A pesar de que amo estar en casa, también amo salir, explorar, recorrer, encontrar en el camino cosas que me sorprendan. Disfruto mucho de la vida social, al aire libre y de estar "afuera de casa": caminar, ir al teatro, a recitales, muestras de arte y a la simple búsqueda de estímulos. Pero es verdad que si quisiéramos no sacar un pie por la puerta de entrada, el abanico de opciones que tenemos para elegir para que todo pase indoors, es infinito. Delivery de comida, clases de yoga, chefs a domicilio, un restaurante mudado al living de tu casa, hacer tu huerta urbana, pedir masajes a domicilio, clases con personal trainer, pilates y así una catarata de servicios y amenities que todo lo hacen más fácil… y "feliz". Todo muy lindo y todo muy cómodo, hasta que caés en la cuenta de que el hogar termina siendo el centro de tu vida, de la cotidianeidad, del esparcimiento y hasta la diversión. Hoy la comodidad puede ser un arma de doble filo, cuanto más delivery y menos agotador parece todo, más atrae. Pero deja afuera un montón de opciones que bien valen la pena conocer y que no pasan puertas adentro.

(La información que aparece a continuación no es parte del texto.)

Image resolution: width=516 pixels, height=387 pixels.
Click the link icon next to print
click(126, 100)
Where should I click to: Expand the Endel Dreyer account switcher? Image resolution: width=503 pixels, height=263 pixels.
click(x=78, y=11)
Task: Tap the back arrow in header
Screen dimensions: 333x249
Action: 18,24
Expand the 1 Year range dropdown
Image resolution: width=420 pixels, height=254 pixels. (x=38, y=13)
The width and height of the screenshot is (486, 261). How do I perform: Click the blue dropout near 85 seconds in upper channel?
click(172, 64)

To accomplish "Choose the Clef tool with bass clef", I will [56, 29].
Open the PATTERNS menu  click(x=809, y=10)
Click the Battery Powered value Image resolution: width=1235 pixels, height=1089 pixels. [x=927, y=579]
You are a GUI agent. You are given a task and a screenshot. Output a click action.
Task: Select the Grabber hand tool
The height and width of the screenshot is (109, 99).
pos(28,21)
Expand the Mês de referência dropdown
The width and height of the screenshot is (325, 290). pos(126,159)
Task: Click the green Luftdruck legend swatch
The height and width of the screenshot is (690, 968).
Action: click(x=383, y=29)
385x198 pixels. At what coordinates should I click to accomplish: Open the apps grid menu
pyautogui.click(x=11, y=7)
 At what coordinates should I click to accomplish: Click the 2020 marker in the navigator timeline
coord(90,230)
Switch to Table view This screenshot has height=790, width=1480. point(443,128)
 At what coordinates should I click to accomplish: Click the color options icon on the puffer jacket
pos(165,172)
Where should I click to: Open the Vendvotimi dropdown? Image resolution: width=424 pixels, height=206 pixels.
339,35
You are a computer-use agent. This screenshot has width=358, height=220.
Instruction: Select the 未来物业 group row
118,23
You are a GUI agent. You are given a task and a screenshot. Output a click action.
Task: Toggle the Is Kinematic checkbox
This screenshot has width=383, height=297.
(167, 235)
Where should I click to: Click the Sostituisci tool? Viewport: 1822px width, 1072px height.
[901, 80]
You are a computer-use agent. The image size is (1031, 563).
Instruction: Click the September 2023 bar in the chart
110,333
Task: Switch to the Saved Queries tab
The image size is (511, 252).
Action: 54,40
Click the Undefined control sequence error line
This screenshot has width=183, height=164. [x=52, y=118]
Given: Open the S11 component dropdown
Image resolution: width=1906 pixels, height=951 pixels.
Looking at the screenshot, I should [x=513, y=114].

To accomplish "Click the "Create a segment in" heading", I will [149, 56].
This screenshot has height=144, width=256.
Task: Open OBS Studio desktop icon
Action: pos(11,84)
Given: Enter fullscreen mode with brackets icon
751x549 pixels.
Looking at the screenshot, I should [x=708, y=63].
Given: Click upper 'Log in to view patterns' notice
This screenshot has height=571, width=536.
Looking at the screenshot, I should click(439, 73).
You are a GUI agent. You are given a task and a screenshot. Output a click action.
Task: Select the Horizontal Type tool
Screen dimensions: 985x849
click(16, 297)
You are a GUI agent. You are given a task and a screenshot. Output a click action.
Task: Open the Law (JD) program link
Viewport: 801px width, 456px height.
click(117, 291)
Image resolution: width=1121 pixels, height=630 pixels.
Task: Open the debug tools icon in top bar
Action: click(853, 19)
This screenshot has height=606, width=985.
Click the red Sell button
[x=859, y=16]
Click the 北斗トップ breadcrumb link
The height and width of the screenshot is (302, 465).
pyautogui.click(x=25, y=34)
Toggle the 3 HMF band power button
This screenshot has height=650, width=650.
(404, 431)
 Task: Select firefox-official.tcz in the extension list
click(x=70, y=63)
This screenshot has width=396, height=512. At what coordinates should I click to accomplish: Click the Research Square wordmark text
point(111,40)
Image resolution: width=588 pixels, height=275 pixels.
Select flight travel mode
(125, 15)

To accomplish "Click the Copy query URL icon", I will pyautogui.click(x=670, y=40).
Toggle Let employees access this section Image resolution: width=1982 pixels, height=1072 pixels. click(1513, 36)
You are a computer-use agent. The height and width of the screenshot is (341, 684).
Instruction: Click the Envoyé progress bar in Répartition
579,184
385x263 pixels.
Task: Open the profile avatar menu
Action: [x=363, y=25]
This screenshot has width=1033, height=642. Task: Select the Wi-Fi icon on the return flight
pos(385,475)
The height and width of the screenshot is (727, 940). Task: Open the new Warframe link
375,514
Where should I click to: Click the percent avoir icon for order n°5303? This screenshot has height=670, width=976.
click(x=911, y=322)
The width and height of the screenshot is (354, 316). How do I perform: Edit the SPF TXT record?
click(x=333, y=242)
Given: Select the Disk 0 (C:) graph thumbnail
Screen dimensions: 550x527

El moverse genera energía, adrenalina, requiere de una elaboración mental, de pensar a dónde salir, dónde comer, con quién tengo ganas, con quién no, qué programa prefiero buscar entre la multiplicidad que existen y salir en su búsqueda, disfrutarlo. Mi trabajo me lleva a conocer y transmitir la existencia de una infinidad de lugares, personas, propuestas y actividades interesantes y enriquecedoras, gente con historias geniales, lugares impensados a los que sólo accedés si decidís salir a explorar. Y al final de cuentas, lo genial es poder contar con un abanico de opciones que enriquecen la elección personal.